**Assignment**
Take the lines from the line containing "You are a computer-use" through the end of the entries and output them exactly, with no pictures and nothing more.

**Records supplied**

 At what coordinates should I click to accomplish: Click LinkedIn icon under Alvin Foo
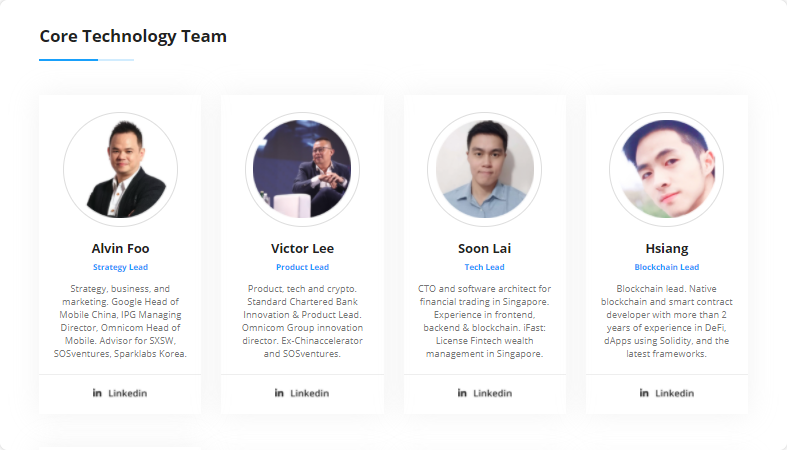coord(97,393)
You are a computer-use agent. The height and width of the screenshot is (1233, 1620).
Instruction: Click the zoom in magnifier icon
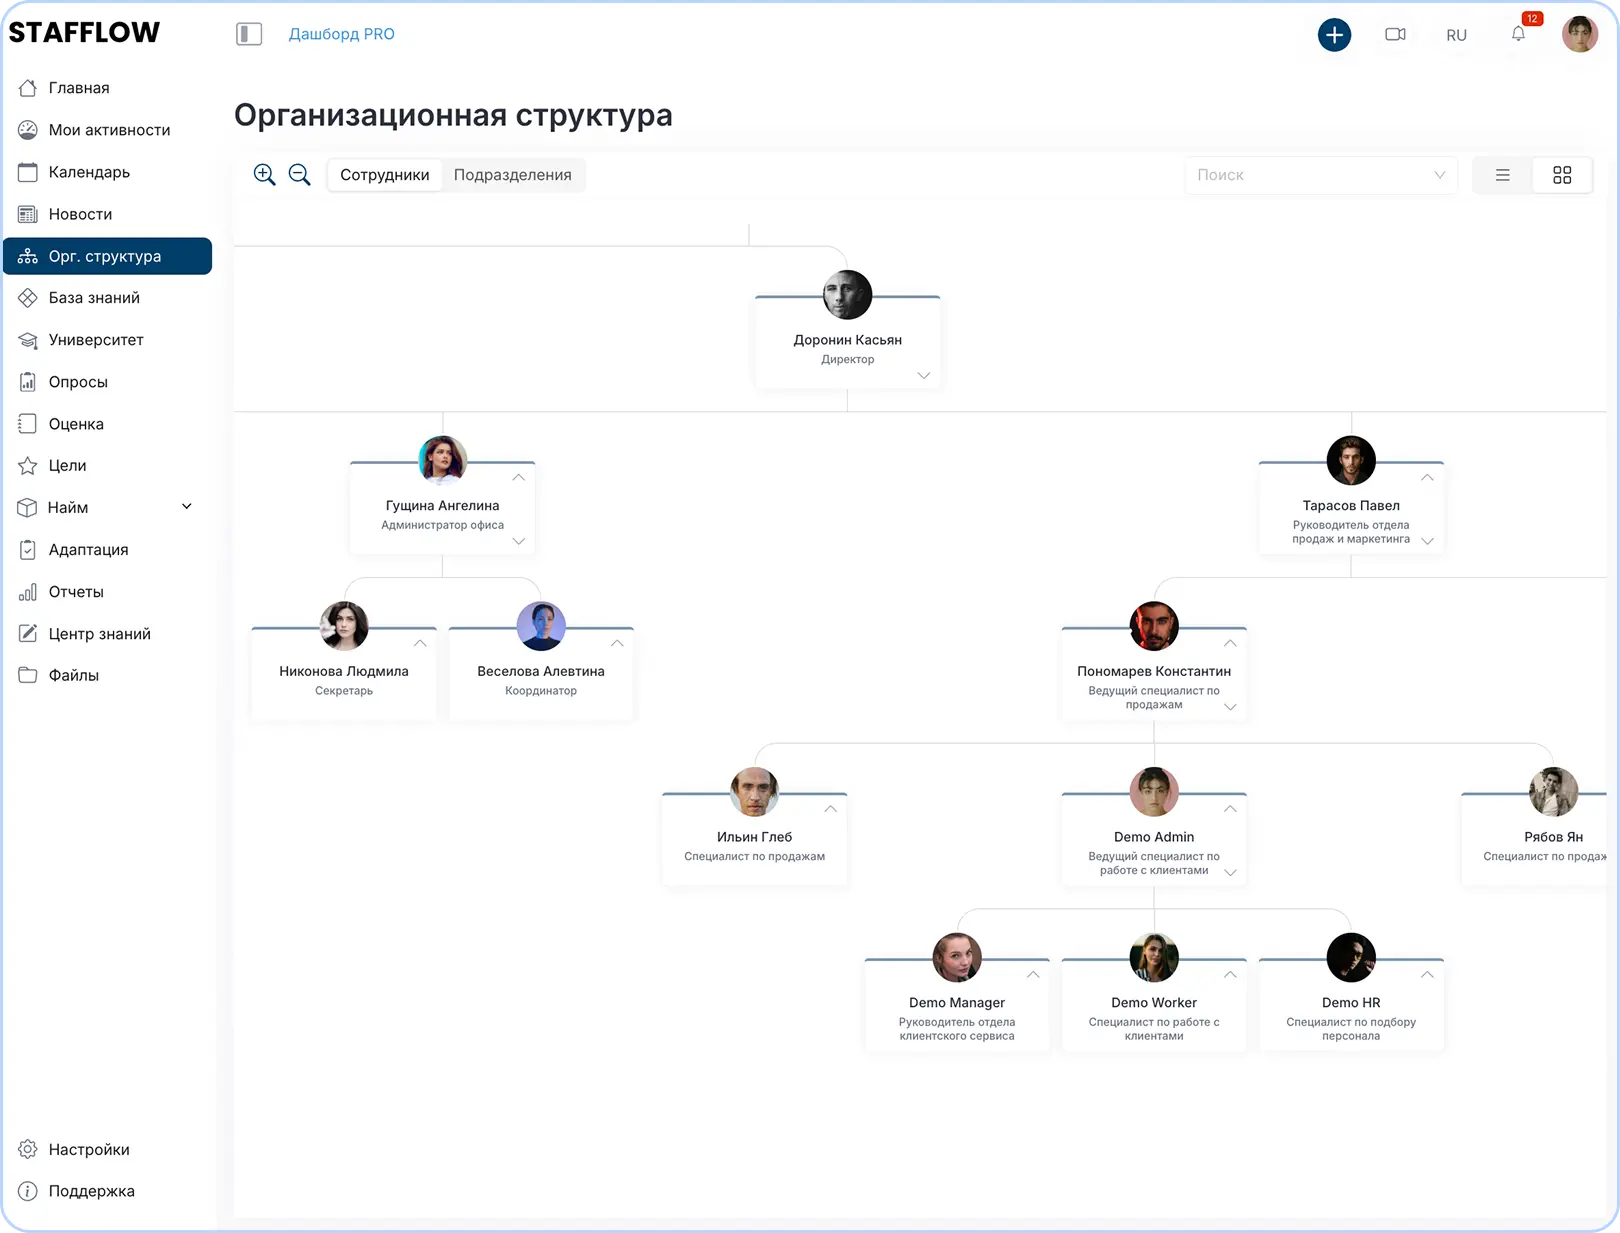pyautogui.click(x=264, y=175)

**Written answer**
You are a computer-use agent. The height and width of the screenshot is (1233, 1620).
Instruction: Click the zoom in magnifier icon
pyautogui.click(x=264, y=175)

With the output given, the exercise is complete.